- Relator(a)
- Delaide Alves Miranda Arantes
- Órgão julgador
- 8ª Turma
- Data do julgamento
- 03/08/2022
- Data de publicação
- 09/08/2022
TST – Agravo em Agravo de Instrumento em Recurso de Revista 1000121-05.2020.5.02.0042, Rel. Delaide Alves Miranda Arantes, 8ª Turma, j. 03/08/2022, p. 09/08/2022
EMENTA: I - AGRAVO EM AGRAVO DE INSTRUMENTO EM RECURSO DE REVISTA INTERPOSTO PELA RECLAMANTE NA VIGÊNCIA DA LEI 13.467/2017. INTERVALO DO ART. 384 DA CLT . LABOR EXTRAORDINÁRIO MÍNIMO. Constatada possível violação do art. 384 da CLT , é de se prover o agravo para adentrar no exame do agravo de instrumento. Agravo provido.
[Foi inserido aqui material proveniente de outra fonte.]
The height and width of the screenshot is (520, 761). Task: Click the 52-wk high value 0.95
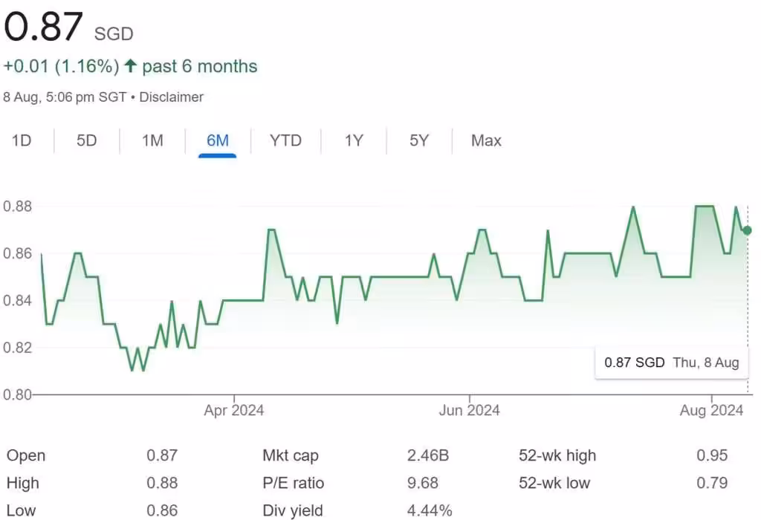click(711, 455)
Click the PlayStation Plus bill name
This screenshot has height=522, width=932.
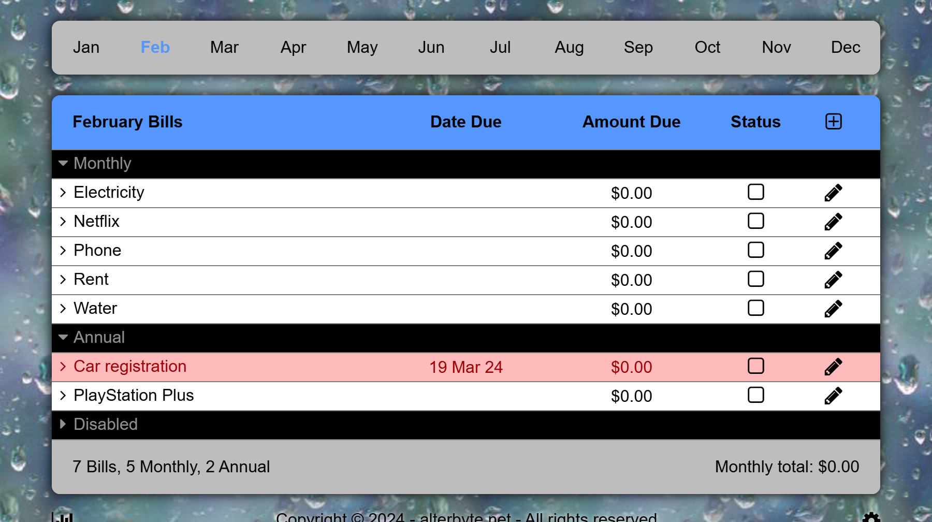(x=134, y=395)
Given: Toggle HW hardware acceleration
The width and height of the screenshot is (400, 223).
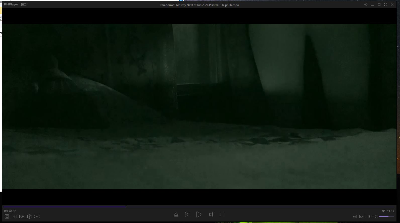Looking at the screenshot, I should point(354,216).

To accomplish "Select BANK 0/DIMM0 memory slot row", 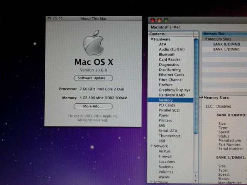I will pos(227,44).
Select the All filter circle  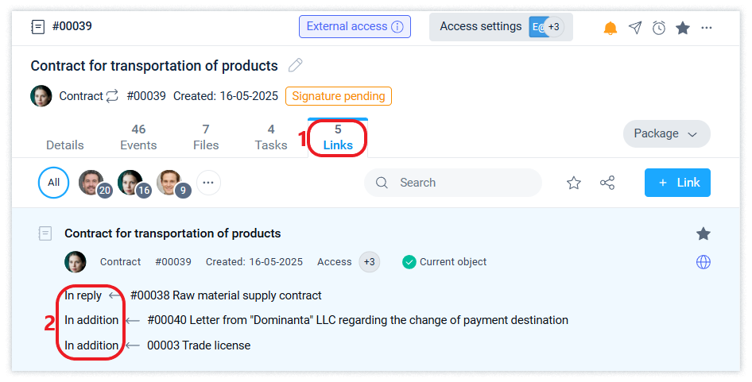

II - AGRAVO DE INSTRUMENTO EM RECURSO DE REVISTA INTERPOSTO PELA RECLAMANTE NA VIGÊNCIA DA LEI 13.467/2017. INTERVALO DO ART. 384 DA CLT. LABOR EXTRAORDINÁRIO MÍNIMO. Demonstrada possível violação do art. 384 da CLT, impõe-se o provimento do agravo de instrumento para determinar o processamento do recurso de revista. Agravo de instrumento provido. III - RECURSO DE REVISTA INTERPOSTO PELA RECLAMANTE NA VIGÊNCIA DA LEI 13.467/2017. TRANSCENDÊNCIA POLÍTICA RECONHECIDA. INTERVALO DO ART. 384 DA CLT . LABOR EXTRAORDINÁRIO MÍNIMO . 1. Não há mais controvérsia sobre a recepção do intervalo do art. 384 da CLT pela Constituição Federal, após a decisão tomada em Plenário por esta Corte no incidente de inconstitucionalidade instaurado no processo RR-1540-2005-046-12-00.5. Destaca-se que o Supremo Tribunal Federal, no julgamento do RE-658312/SC (Tema 528), reconheceu a constitucionalidade do art. 384 da CLT e determinou sua aplicação para todas as mulheres trabalhadoras em relação ao período anterior à edição da Lei 13.467/2017. Assim, resta impositiva a condenação do réu ao pagamento de horas extras pela sua inobservância, limitada, contudo, ao período anterior a 11/11/2017, data de vigência da Lei 13.467/2017, que revogou o referido artigo celetista . Precedentes. 2. No caso, o Tribunal Regional manteve a sentença que concluiu que a autora não fazia jus ao intervalo do art. 384 da CLT, uma vez que o labor extraordinário era ínfimo, assim considerado o inferior a 15 minutos. A Corte a quo registrou que "a autora exerceu labor extraordinário mínimo" e que não houve "demonstração expressiva de jornada extraordinária". Todavia, o art. 384 da CLT não estabelece nenhuma condição à concessão da pausa prévia à jornada extraordinária da mulher. Assim, ainda que o labor extraordinário seja de poucos minutos, a trabalhadora faz jus ao descanso a ela assegurado por norma de saúde, segurança e higiene do trabalho. Precedentes. Recurso de revista conhecido e provido. (Tribunal Superior do Trabalho (8ª Turma). Acórdão: 1000121-05.2020.5.02.0042. Relator(a): DELAIDE ALVES MIRANDA ARANTES. Data de julgamento: 03/08/2022. Juntado aos autos em 09/08/2022.)